The most striking example of Republican opposition is the revival of the doctrine of states rights, historically associated with slavery and Jim Crow. There are unmistakable overtones of this past in the anti-Obamacare movement in some of the 26 states, especially in the Deep South, that have rejected the Medicaid expansion.
...
This is the perspective of a self-conscious minority that seeks not to build consensus but to rally the likeminded. We see it as well in the anti-tax pledges promoted by conservative groups and in the fielding of right-wing challengers to ideologically suspect Republicans. It does not take a majority to prevail, Mr. Paul said at the conferences climactic event, quoting Samuel Adams, but rather an irate, tireless minority, keen on setting brush fires of freedom in the minds of men.

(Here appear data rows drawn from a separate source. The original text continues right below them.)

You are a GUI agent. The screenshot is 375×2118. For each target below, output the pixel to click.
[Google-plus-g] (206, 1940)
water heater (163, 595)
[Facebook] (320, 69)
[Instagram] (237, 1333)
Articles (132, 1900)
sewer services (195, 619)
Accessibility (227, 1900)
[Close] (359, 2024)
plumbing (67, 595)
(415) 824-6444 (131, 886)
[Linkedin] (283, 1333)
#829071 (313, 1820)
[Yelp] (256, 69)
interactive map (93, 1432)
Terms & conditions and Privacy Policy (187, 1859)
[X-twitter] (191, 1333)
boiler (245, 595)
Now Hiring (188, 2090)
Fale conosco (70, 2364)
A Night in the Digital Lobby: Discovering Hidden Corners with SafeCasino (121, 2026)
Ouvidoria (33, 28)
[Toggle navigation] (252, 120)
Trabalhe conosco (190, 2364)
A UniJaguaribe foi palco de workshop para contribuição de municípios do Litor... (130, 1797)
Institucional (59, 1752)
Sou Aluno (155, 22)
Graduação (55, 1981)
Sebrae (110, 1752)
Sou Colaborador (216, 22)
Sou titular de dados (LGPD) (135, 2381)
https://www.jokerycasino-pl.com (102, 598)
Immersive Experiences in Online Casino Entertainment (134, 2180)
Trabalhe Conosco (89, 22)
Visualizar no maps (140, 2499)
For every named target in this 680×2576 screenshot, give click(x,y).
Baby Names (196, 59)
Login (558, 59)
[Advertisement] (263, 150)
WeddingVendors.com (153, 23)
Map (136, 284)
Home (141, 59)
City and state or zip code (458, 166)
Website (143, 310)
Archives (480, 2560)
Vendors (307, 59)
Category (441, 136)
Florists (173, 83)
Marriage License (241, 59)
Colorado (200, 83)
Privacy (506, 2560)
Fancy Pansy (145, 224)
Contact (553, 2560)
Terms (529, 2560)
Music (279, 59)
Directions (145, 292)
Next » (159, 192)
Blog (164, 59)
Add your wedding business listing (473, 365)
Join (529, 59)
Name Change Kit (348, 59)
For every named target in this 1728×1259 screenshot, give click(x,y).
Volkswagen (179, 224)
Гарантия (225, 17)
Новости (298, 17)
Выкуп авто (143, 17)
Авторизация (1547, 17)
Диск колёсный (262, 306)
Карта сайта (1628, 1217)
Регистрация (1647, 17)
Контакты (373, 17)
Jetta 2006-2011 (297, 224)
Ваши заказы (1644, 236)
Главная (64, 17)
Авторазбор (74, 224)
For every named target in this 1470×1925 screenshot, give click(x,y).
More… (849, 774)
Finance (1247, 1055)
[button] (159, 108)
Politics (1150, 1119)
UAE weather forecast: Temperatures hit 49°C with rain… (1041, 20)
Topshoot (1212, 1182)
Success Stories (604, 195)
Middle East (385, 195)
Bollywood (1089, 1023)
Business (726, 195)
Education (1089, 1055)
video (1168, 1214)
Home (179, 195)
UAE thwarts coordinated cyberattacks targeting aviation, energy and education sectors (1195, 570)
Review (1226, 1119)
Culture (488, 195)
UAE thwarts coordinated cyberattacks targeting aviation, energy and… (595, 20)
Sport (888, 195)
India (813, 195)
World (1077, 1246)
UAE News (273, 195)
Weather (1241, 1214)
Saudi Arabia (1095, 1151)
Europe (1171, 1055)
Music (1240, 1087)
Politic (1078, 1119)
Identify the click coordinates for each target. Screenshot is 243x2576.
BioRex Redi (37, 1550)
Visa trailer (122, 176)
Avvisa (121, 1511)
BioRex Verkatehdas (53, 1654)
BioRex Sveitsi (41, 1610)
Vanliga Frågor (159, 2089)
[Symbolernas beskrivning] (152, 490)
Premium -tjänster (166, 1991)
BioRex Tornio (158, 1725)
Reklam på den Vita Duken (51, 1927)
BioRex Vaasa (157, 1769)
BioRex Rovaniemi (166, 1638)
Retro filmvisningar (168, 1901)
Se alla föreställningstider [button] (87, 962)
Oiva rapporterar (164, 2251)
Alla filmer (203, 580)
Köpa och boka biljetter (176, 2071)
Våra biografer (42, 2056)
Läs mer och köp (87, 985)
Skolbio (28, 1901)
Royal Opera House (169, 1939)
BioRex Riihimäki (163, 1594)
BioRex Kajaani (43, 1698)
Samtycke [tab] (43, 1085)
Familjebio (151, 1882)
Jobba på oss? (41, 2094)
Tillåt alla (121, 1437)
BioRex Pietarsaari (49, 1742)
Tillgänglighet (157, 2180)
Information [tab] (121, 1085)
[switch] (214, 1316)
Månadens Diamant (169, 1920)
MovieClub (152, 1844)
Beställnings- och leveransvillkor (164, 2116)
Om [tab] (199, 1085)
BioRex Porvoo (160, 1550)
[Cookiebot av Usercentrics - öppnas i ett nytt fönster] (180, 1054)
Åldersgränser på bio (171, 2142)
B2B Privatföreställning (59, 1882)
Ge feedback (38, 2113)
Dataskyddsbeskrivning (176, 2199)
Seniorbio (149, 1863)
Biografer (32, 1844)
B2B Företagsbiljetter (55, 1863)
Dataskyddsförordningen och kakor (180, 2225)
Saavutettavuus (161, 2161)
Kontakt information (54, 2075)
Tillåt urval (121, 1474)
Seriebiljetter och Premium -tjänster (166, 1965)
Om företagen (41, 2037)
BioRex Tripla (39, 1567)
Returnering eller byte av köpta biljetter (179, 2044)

Mr. Tanenhaus writes of "the alienated and disenchanted" being drawn in to the Republican fold by this tactic. Too bad the Democrats don't offer something to the 50% of eligible voters who don't bother. You know, something like ...
... Medicare for All, including dental, optical and hearing aids
... Strengthening and expanding Social Security
... Living wage
... Legalized pot
... Big cuts to defense/homeland/spy agency spending
... Increasing taxes on the wealthy
Not only would traditional Democratic voters show up, but so would tens of millions of the currently disaffected. We have to stand for something besides "not the Republican".